Task input below:
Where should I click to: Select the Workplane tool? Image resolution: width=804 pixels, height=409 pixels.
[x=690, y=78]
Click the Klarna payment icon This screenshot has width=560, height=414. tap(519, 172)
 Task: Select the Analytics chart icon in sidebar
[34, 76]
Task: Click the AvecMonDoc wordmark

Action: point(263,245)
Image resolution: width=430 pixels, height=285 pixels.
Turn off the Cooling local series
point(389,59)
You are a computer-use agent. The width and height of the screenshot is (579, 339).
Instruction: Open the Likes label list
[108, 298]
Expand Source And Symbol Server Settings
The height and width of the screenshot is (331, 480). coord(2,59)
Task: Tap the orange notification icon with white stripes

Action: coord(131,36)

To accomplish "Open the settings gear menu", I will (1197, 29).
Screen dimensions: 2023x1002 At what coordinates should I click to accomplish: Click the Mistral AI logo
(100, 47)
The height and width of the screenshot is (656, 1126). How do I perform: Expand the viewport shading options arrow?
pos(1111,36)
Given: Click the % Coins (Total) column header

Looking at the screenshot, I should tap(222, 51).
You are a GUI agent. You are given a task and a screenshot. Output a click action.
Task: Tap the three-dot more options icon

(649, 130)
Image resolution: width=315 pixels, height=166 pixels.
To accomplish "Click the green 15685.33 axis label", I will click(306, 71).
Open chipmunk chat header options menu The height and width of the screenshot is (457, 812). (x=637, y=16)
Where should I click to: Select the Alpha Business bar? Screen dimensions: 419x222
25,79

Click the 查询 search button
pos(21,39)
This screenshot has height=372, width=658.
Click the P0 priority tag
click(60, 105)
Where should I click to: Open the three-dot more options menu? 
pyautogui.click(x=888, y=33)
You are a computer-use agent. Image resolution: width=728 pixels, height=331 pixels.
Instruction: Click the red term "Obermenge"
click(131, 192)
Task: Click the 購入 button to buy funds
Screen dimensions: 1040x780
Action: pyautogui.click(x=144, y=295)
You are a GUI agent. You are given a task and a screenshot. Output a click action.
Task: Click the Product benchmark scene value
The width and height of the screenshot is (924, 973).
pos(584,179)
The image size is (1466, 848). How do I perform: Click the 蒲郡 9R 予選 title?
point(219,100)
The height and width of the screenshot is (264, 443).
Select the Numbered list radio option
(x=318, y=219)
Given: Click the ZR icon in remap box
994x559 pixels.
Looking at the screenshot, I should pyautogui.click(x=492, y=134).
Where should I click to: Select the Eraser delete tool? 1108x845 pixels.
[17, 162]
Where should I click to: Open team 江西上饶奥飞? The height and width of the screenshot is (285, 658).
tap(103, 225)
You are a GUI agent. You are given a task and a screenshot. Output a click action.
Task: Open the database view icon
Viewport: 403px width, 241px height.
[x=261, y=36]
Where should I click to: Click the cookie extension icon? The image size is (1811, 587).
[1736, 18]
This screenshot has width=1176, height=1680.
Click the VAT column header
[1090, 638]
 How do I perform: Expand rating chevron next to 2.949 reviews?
End of Task input.
**Work to complete**
All the lines of the material above must be given again exactly.

**Solution for this problem**
Where should I click to: Select the Workplane tool? Image resolution: width=804 pixels, height=409 pixels.
[x=690, y=78]
Click the Klarna payment icon This screenshot has width=560, height=414. tap(519, 172)
 Task: Select the Analytics chart icon in sidebar
[34, 76]
Task: Click the AvecMonDoc wordmark

Action: point(263,245)
Image resolution: width=430 pixels, height=285 pixels.
Turn off the Cooling local series
point(389,59)
You are a computer-use agent. The width and height of the screenshot is (579, 339).
Instruction: Open the Likes label list
[108, 298]
Expand Source And Symbol Server Settings
The height and width of the screenshot is (331, 480). coord(2,59)
Task: Tap the orange notification icon with white stripes

Action: coord(131,36)

To accomplish "Open the settings gear menu", I will (1197, 29).
Screen dimensions: 2023x1002 At what coordinates should I click to accomplish: Click the Mistral AI logo
(100, 47)
The height and width of the screenshot is (656, 1126). How do I perform: Expand the viewport shading options arrow?
pos(1111,36)
Given: Click the % Coins (Total) column header

Looking at the screenshot, I should tap(222, 51).
You are a GUI agent. You are given a task and a screenshot. Output a click action.
Task: Tap the three-dot more options icon

(649, 130)
Image resolution: width=315 pixels, height=166 pixels.
To accomplish "Click the green 15685.33 axis label", I will click(306, 71).
Open chipmunk chat header options menu The height and width of the screenshot is (457, 812). (x=637, y=16)
Where should I click to: Select the Alpha Business bar? Screen dimensions: 419x222
25,79

Click the 查询 search button
pos(21,39)
This screenshot has height=372, width=658.
Click the P0 priority tag
click(60, 105)
Where should I click to: Open the three-dot more options menu? 
pyautogui.click(x=888, y=33)
You are a computer-use agent. Image resolution: width=728 pixels, height=331 pixels.
Instruction: Click the red term "Obermenge"
click(131, 192)
Task: Click the 購入 button to buy funds
Screen dimensions: 1040x780
Action: pyautogui.click(x=144, y=295)
You are a GUI agent. You are given a task and a screenshot. Output a click action.
Task: Click the Product benchmark scene value
The width and height of the screenshot is (924, 973).
pos(584,179)
The image size is (1466, 848). How do I perform: Click the 蒲郡 9R 予選 title?
point(219,100)
The height and width of the screenshot is (264, 443).
Select the Numbered list radio option
(x=318, y=219)
Given: Click the ZR icon in remap box
994x559 pixels.
Looking at the screenshot, I should pyautogui.click(x=492, y=134).
Where should I click to: Select the Eraser delete tool? 1108x845 pixels.
[17, 162]
Where should I click to: Open team 江西上饶奥飞? The height and width of the screenshot is (285, 658).
tap(103, 225)
You are a GUI agent. You are given a task and a screenshot. Output a click action.
Task: Open the database view icon
Viewport: 403px width, 241px height.
[x=261, y=36]
Where should I click to: Click the cookie extension icon? The image size is (1811, 587).
[1736, 18]
This screenshot has width=1176, height=1680.
Click the VAT column header
[1090, 638]
 How do I perform: Expand rating chevron next to 2.949 reviews?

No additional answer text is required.